40. This makes us think again as to whether there was an intention on the part of the appellant to cause such bodily injury as is likely to cause death. The appellant surely did not have the intention to cause the death of the deceased. 41. Had it not been the case, the deceased would not have been allowed to let live for her to become a witness if she survived. There was no older person in the house to suggest anything otherwise. This fact alone makes us think that the action of the appellant was in a fit of temper, when he got enraged on the deceased asking for her respective share in the sale-proceeds of land.
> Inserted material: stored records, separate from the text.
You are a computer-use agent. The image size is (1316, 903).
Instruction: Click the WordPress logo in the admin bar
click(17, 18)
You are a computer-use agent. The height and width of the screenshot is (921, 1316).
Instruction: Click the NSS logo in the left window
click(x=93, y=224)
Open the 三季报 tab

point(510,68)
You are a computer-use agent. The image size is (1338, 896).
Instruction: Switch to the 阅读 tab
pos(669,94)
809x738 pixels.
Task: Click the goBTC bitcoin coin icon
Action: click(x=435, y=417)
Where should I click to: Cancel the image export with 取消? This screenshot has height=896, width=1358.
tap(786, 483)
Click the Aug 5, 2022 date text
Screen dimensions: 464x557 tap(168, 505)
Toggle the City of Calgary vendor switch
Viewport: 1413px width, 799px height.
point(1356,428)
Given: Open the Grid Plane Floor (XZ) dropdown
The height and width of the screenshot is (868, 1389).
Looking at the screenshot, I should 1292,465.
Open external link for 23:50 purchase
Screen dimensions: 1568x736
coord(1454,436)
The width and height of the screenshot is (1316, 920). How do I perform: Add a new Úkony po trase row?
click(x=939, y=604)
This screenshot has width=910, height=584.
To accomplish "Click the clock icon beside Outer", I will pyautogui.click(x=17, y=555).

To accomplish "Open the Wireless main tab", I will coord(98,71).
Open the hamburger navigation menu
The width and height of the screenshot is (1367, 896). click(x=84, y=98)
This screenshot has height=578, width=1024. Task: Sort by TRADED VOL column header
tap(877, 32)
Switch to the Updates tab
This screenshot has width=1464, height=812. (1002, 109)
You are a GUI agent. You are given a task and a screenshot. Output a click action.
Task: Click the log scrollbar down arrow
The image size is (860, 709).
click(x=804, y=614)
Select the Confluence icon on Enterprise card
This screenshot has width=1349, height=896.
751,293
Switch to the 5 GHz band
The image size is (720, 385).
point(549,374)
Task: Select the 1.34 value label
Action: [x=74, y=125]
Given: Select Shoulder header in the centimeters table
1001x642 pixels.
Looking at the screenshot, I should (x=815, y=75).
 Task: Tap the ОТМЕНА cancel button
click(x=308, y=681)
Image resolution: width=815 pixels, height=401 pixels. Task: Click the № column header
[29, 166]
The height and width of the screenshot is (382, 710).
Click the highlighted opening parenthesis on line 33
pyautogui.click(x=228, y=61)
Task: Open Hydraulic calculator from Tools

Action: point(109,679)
He may have had the knowledge that the act committed by him would cause her death but may not have harboured the same intention of causing death. 42. We therefore, are satisfied to take the view that the appellant committed an act of causing such bodily injury as is likely to cause death with the knowledge but not the intention of causing death, bringing the case of the appellant within the category of culpable homicide not amounting to murder, punishable under Section 304(1) of the IPC. 43. Thus, for the reasons aforenoted, we convert the conviction of the appellant from Section 302 to one under 304(1) of the IPC and further hold that the period of custody which the appellant has already undergone (approximately 13 years) would be sufficient to meet the ends of justice. 44. Thus, the conviction of the appellant under Section 302 is altered to one under Section 304(1) of the IPC and the sentence awarded to the appellant is modified to the period of custody which he has already undergone. 45. The appeal stands partially allowed. 46. The appellant shall be released forthwith from custody, if not detained or required in any other case, but subject to his having paid the fine. 47. The fine so collected shall be deposited with Soni Kumari/P.W. 5.